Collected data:

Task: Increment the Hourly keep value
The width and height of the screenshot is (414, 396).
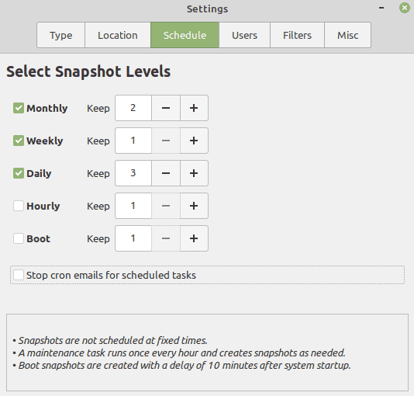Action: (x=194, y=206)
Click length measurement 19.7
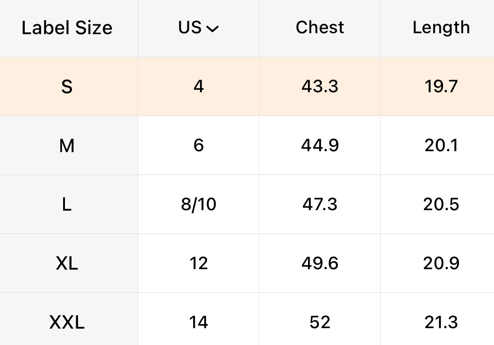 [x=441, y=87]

Task directions:
Copy out the data above exactly, except the pictures.

Reply to the exercise:
Task: Increment the Hourly keep value
The width and height of the screenshot is (414, 396).
Action: (x=194, y=206)
Click length measurement 19.7
 [x=441, y=87]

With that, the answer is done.